Après Bamako en 2025, Ouagadougou accueille à son tour les Jeux de la Confédération des États du Sahel (JAES). La cérémonie officielle d’ouverture de cette deuxième édition s’est tenue ce mardi 8 septembre 2026, en présence des autorités burkinabè, maliennes et nigériennes.
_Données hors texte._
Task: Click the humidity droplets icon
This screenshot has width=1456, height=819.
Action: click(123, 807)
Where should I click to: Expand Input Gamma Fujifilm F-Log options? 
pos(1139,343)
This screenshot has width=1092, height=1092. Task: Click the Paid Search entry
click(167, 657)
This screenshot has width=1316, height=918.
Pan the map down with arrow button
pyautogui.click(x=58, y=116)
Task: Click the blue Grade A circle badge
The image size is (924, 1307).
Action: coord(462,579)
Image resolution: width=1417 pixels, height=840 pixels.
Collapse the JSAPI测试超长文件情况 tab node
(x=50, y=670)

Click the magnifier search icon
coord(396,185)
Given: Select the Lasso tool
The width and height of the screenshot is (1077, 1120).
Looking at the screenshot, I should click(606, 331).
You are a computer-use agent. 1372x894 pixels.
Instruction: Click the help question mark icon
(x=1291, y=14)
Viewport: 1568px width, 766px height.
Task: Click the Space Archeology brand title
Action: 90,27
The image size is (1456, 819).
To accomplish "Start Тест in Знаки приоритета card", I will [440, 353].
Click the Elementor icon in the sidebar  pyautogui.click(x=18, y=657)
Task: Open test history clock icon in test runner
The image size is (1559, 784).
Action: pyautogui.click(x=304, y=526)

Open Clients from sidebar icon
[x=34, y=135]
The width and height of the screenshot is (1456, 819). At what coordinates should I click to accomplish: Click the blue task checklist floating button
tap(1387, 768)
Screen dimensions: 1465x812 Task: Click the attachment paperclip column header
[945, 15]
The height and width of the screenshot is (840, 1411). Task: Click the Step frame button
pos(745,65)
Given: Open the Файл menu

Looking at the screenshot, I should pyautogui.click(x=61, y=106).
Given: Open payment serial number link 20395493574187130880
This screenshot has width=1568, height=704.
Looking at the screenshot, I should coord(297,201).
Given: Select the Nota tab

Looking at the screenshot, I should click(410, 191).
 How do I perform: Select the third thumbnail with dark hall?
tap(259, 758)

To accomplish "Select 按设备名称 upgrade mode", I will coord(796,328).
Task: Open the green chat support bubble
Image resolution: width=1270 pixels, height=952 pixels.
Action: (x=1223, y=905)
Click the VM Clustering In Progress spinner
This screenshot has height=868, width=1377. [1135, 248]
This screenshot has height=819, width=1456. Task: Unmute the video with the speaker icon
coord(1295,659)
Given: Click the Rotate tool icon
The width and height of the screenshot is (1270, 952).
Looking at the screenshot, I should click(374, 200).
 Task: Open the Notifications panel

Le président de l’Assemblée législative du peuple (ALP), Dr Ousmane BOUGOUMA, a présidé la cérémonie au nom du camarade Capitaine Ibrahim TRAORÉ, Président du Faso et Président de la Confédération de l’Alliance des États du Sahel. Les compétitions, prévues du 7 au 16 septembre, réunissent les jeunes sportifs des trois pays autour des valeurs d’unité, de fraternité et de solidarité.
Dans le discours du Chef de l’État, lu par la ministre des Sports, de la Jeunesse et de l’Emploi, Annick Pikbougoum ZINGUÉ/OUATTARA, l’accent a été mis sur la dimension symbolique de cette rencontre sportive. « Aujourd’hui, à Ouagadougou, ce ne sont pas seulement des Jeux que nous ouvrons. Nous célébrons notre unité », a-t-elle déclaré.

Pour les autorités burkinabè, l’enjeu des JAES va bien au-delà de la recherche de médailles. La compétition constitue également un moyen de rapprocher les jeunesses des trois États. « Qu’un athlète burkinabè gagne, qu’un athlète malien gagne ou qu’un athlète nigérien gagne, c’est notre jeunesse commune qui gagne », a souligné la ministre.
Elle a par ailleurs invité les sportifs à faire preuve de discipline, de courage et de dépassement de soi tout au long des compétitions. Victoire comme défaite doivent être accueillies avec respect et dignité. L’essentiel, selon elle, est aussi de permettre aux jeunes des trois pays de créer des liens durables et de mieux se connaître.
Cette deuxième édition des JAES s’inscrit ainsi dans une dynamique plus large portée par la Confédération. Plusieurs initiatives en faveur de la jeunesse sont annoncées, notamment dans les domaines du volontariat, de l’emploi et de l’entrepreneuriat.
Le camarade président de l’ALP, Dr Ousmane BOUGOUMA, a lui aussi insisté sur la vocation rassembleuse de ces Jeux. Il estime que la rencontre doit permettre à la jeunesse burkinabè, malienne et nigérienne de se retrouver autour du sport, mais surtout de renforcer les relations entre les peuples.
Selon lui, la Confédération, créée le 6 juillet 2024 par les dirigeants du Burkina Faso, du Mali et du Niger, entend renforcer les liens entre les trois nations et favoriser leur développement autonome. Dans cette construction, la jeunesse est appelée à jouer un rôle majeur.
Les JAES constituent donc, à ses yeux, une occasion pour les jeunes de dépasser les frontières et de bâtir des relations fondées sur la fraternité. « C’est en compatissant, en s’unissant, en fraternisant que les jeunes du Sahel vont apprendre davantage à se connaître », a déclaré Dr Bougouma, souhaitant que cette dynamique se poursuive bien après la fin des compétitions.

Pendant plusieurs jours, les athlètes des trois pays vont ainsi se mesurer dans différentes disciplines, dans le respect des règles et de l’esprit sportif. Pour le Burkina Faso, qui accueille les délégations malienne et nigérienne, ces Jeux représentent donc bien plus qu’un rendez-vous sportif : ils se veulent une illustration concrète du rapprochement entre les peuples de l’espace sahélien.